Introduction to Pioneer Human Services
At the end of Abrahm’s sentence that he was serving, he was released to the Pioneer Fellowship House (PFH) residential reentry center where he began his transition back into the community. “I started to apply for various jobs but I was continually rejected. I felt like I was never going to get hired by any employer,” Abrahm stated. He continued, “Trinetta Thompkins is the Employment Specialist at PFH and she recommended that I apply for Pioneer’s Roadmap to Success job-readiness training program. I finally decided to give it a shot because I was not getting hired and was facing barriers that I could not navigate.”
Roadmap to Success and Employment
Abrahm engaged in the Roadmap program and learned many tools to assist him in his job search. While in the class, Abrahm also found that he could be of services to the other students in the class as he had gone to college and had computer and writing skills. By the end of the class, Abrahm was approached by the Roadmap employment specialist and asked if he would be interested in working for Pioneer. “I graduated from Roadmap and applied for the program’s administrative assistant position. It was very exciting for me when I was hired. Finally, an employer believed in my skills and was giving me a chance,” said Abrahm.
In his new position, Abrahm managed the phones, checked reports, entered data for applicants, ordered supplies for class and helped students with their needs. His responsibilities grew as he worked in the position for about three years.
When COVID-19 hit, the in-person class had to be shut down. All future classes were given through Zoom so staff worked at home. Abrahm’s administrative assistant position was now not needed so he was temporarily laid off. Abrahm said, “I was only off for a month and I got a call from Pioneer asking me if I wanted to work virtually as a vocational case manager with the students. I said, ‘YES’ and immediately went into training to learn how to enter information for the Level of Service/Case Management Inventory (LSCMI) form, and I took courses in motivational interviewing and earned a peer counseling certificate.”

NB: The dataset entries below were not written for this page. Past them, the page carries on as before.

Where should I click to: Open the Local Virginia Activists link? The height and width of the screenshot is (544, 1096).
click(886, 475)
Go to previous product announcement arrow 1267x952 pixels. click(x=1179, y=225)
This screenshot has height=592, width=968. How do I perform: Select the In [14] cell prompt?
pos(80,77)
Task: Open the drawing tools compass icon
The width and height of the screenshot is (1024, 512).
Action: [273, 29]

Abrahm initially faced many challenges working with students over the phone during COVID. He worked through the challenges and now that the class is back in-person, he is adjusting again to face-to-face interaction with students. He is building up a skillset of human interaction techniques after being isolated because of COVID. “I have found it to be so much easier to make connection with students when you are in-person. I feel like we are all re-learning communications skills now that we are back in the actual classroom. You miss a lot when you are only communicating over the phone,” Abrahm stated.
Living and Giving Back in the Community
Abrahm feels lucky, as he was able to live with an aunt after his release from prison. However, after a while, he realized they were paying a lot in rent and he shared his idea of purchasing a home. They joined their incomes together and purchased a home. He feels they made a great investment for the future.
Recently, Pioneer hired on a lead case manager that will work with Abrahm and mentor him now that RTS classes are in full swing and in-person. He is looking forward to learning more on the job and building his career as a case manager. “Pioneer was able to give me ‘Hope.' They helped to completely change the view I had of myself in a positive way. I feel like I was finally heard – that people were listening to me." Abrahm added, "Now, I am in the position to listen to others and give back. In my studies as a translator, I learned to listen for what an individual means – not just what they say. Sometimes individuals do not have the vocabulary to express their needs or still have the prison mentality of, ‘Don’t ask.’ I am very grateful to now be able to use my skills to encourage others to speak, provide hope and assist students with a chance for change,” said Abrahm.